After experiencing a few of the Brooklyn trio’s cooing, catchy songs about life in the city and falling in love from up close, I walked up the gangplank to the Peking ship to toast a friend’s birthday with champagne, courtesy of one of the festival sponsors, Barefoot Wine.
While the whoozy jams of Delicate Steve played on board the Skipper Stage, the ominous, thick ball of charcoal smoke that suddenly took over the tip of Pier 17 stole our full attention. Fire was soon stretching its way across the lower dock of the South Street Seaport Mall, sending frantic people running down stairs from the building’s upper floor to evacuate as the band played on.
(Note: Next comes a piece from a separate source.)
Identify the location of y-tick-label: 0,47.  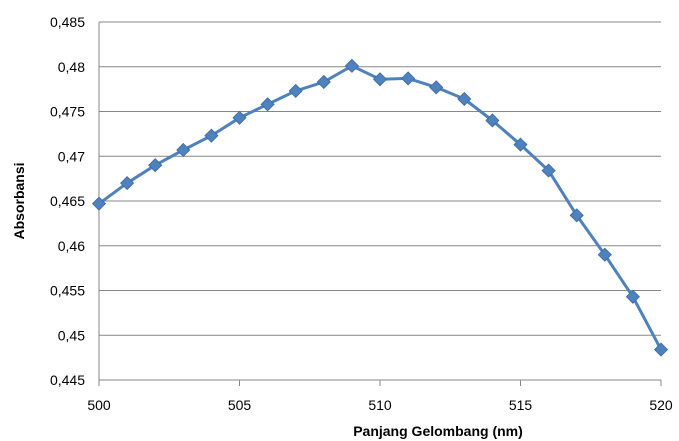
(72, 156).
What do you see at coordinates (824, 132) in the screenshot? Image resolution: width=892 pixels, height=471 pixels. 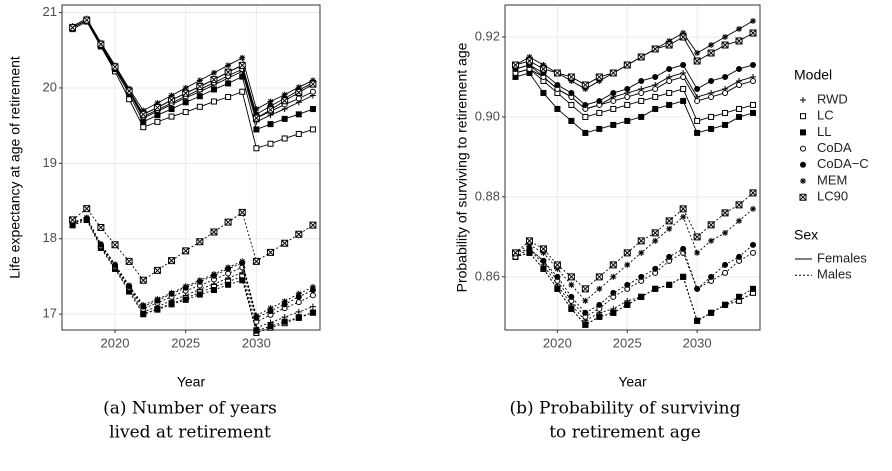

Much of the main festival crowd wasn’t yet aware of the chaos happening behind the stage. One brave gent, possibly from the Pacific Grill restaurant closest to the origin of the fire, was in the midst of the smoking pier within moments, trying to help with a few buckets of water.
Then the Shark speedboat had its moments of glory, spraying its spindly onboard hose into the flames, until the Fire boats and a full force of NYFD came through with the big guns and sprayed down every last speck of the blaze. A vending machine, possibly the culprit, was overturned by the jet of their hoses and the crowd did cheer. The cause of the fire was said to be “faulty electrical wiring.”
The show must go on, and so it did, seeing that there were no injuries or major damage despite fact that a three-alarm fire had just taken place. The 15 to 20 minute festival break was barely even a blip in the day. Crocodiles took the stage with a psychedelic fury that provided a perfect release from all the dramatic tension of the nicely-averted disaster. Singer/guitarist Brandon Welchez was a non-stop, sinewy ball of energy, especially during the band’s rousing, fuzzed-out hits like the jaunty Echo and the Bunnymen-ish “Endless Flowers” or “My Surfing Lucifer.” It was a worthy set that even induced Voice photographer C.S. Muncy to shoot on his GoPro while crowd surfing.
The Drums played through new hits from their latest, “Portamento”. Pierce donned a wink-wink New York City tourist tee, perhaps just purchased from a street vendor at the seaport. He added how happy he was to be playing this show for, and spending time with The Village Voice, “such a NYC institution.” Then he blushed as he stopped himself from going on a bit of a long-winded tale about a song, saying, “I never do this storytelling thing,” which led into “Mountain” and the single “Days.” “Let’s Go Surfing” was the obvious dream of a beachy finale.